Start of The data

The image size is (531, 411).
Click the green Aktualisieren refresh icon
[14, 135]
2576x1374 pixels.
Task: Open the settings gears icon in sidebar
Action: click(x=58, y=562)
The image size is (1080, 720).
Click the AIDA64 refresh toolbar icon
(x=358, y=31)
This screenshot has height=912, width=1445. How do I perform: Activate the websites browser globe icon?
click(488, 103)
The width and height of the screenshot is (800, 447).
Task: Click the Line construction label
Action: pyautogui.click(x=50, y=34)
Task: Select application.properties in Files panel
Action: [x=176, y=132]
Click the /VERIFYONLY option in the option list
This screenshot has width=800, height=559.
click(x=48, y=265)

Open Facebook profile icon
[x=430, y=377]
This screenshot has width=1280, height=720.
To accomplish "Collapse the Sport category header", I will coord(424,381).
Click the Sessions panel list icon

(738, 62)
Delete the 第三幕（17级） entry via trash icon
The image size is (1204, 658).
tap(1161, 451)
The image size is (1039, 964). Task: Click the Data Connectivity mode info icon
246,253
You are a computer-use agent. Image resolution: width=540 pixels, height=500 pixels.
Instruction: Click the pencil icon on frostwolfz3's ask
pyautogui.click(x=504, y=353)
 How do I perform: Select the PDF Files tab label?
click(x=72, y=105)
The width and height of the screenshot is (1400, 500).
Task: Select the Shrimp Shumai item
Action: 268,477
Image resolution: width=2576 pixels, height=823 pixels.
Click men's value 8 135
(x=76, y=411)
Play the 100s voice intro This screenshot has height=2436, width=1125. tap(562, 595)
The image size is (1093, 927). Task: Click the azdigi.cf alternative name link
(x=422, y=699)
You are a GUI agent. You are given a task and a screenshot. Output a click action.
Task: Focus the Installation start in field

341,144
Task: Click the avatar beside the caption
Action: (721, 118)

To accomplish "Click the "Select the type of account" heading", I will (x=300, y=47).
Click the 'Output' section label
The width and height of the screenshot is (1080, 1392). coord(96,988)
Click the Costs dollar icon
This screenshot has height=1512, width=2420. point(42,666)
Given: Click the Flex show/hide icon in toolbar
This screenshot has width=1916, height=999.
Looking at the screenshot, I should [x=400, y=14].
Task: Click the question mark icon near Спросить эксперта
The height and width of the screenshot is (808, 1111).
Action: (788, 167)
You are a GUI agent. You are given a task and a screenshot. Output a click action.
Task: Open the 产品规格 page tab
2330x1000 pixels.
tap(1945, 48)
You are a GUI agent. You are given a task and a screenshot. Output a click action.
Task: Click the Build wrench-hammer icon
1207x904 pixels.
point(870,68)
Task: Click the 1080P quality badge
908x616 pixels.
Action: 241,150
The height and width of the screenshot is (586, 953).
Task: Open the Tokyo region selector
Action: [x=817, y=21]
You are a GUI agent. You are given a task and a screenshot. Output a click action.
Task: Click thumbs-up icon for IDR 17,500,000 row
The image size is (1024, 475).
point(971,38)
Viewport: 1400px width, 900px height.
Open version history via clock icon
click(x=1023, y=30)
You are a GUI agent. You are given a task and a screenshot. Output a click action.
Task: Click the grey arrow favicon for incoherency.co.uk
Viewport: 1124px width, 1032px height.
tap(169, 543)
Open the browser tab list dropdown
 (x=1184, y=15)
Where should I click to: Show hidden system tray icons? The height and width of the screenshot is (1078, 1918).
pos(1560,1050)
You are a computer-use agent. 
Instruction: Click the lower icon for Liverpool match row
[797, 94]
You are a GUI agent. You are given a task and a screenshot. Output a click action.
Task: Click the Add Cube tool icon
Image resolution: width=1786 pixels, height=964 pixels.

End of The data

■ Work instructions ■
Write the entries out a second time. Match them exactly.

■ Exercise response ■
The image size is (531, 411).
Click the green Aktualisieren refresh icon
[14, 135]
2576x1374 pixels.
Task: Open the settings gears icon in sidebar
Action: click(x=58, y=562)
The image size is (1080, 720).
Click the AIDA64 refresh toolbar icon
(x=358, y=31)
This screenshot has height=912, width=1445. How do I perform: Activate the websites browser globe icon?
click(488, 103)
The width and height of the screenshot is (800, 447).
Task: Click the Line construction label
Action: pyautogui.click(x=50, y=34)
Task: Select application.properties in Files panel
Action: [x=176, y=132]
Click the /VERIFYONLY option in the option list
This screenshot has width=800, height=559.
click(x=48, y=265)

Open Facebook profile icon
[x=430, y=377]
This screenshot has width=1280, height=720.
To accomplish "Collapse the Sport category header", I will coord(424,381).
Click the Sessions panel list icon

(738, 62)
Delete the 第三幕（17级） entry via trash icon
The image size is (1204, 658).
tap(1161, 451)
The image size is (1039, 964). Task: Click the Data Connectivity mode info icon
246,253
You are a computer-use agent. Image resolution: width=540 pixels, height=500 pixels.
Instruction: Click the pencil icon on frostwolfz3's ask
pyautogui.click(x=504, y=353)
 How do I perform: Select the PDF Files tab label?
click(x=72, y=105)
The width and height of the screenshot is (1400, 500).
Task: Select the Shrimp Shumai item
Action: 268,477
Image resolution: width=2576 pixels, height=823 pixels.
Click men's value 8 135
(x=76, y=411)
Play the 100s voice intro This screenshot has height=2436, width=1125. tap(562, 595)
The image size is (1093, 927). Task: Click the azdigi.cf alternative name link
(x=422, y=699)
You are a GUI agent. You are given a task and a screenshot. Output a click action.
Task: Focus the Installation start in field

341,144
Task: Click the avatar beside the caption
Action: (721, 118)

To accomplish "Click the "Select the type of account" heading", I will (x=300, y=47).
Click the 'Output' section label
The width and height of the screenshot is (1080, 1392). coord(96,988)
Click the Costs dollar icon
This screenshot has height=1512, width=2420. point(42,666)
Given: Click the Flex show/hide icon in toolbar
This screenshot has width=1916, height=999.
Looking at the screenshot, I should [x=400, y=14].
Task: Click the question mark icon near Спросить эксперта
The height and width of the screenshot is (808, 1111).
Action: (788, 167)
You are a GUI agent. You are given a task and a screenshot. Output a click action.
Task: Open the 产品规格 page tab
2330x1000 pixels.
tap(1945, 48)
You are a GUI agent. You are given a task and a screenshot. Output a click action.
Task: Click the Build wrench-hammer icon
1207x904 pixels.
point(870,68)
Task: Click the 1080P quality badge
908x616 pixels.
Action: 241,150
The height and width of the screenshot is (586, 953).
Task: Open the Tokyo region selector
Action: [x=817, y=21]
You are a GUI agent. You are given a task and a screenshot. Output a click action.
Task: Click thumbs-up icon for IDR 17,500,000 row
The image size is (1024, 475).
point(971,38)
Viewport: 1400px width, 900px height.
Open version history via clock icon
click(x=1023, y=30)
You are a GUI agent. You are given a task and a screenshot. Output a click action.
Task: Click the grey arrow favicon for incoherency.co.uk
Viewport: 1124px width, 1032px height.
tap(169, 543)
Open the browser tab list dropdown
 (x=1184, y=15)
Where should I click to: Show hidden system tray icons? The height and width of the screenshot is (1078, 1918).
pos(1560,1050)
You are a computer-use agent. 
Instruction: Click the lower icon for Liverpool match row
[797, 94]
You are a GUI agent. You are given a task and a screenshot. Output a click action.
Task: Click the Add Cube tool icon
Image resolution: width=1786 pixels, height=964 pixels.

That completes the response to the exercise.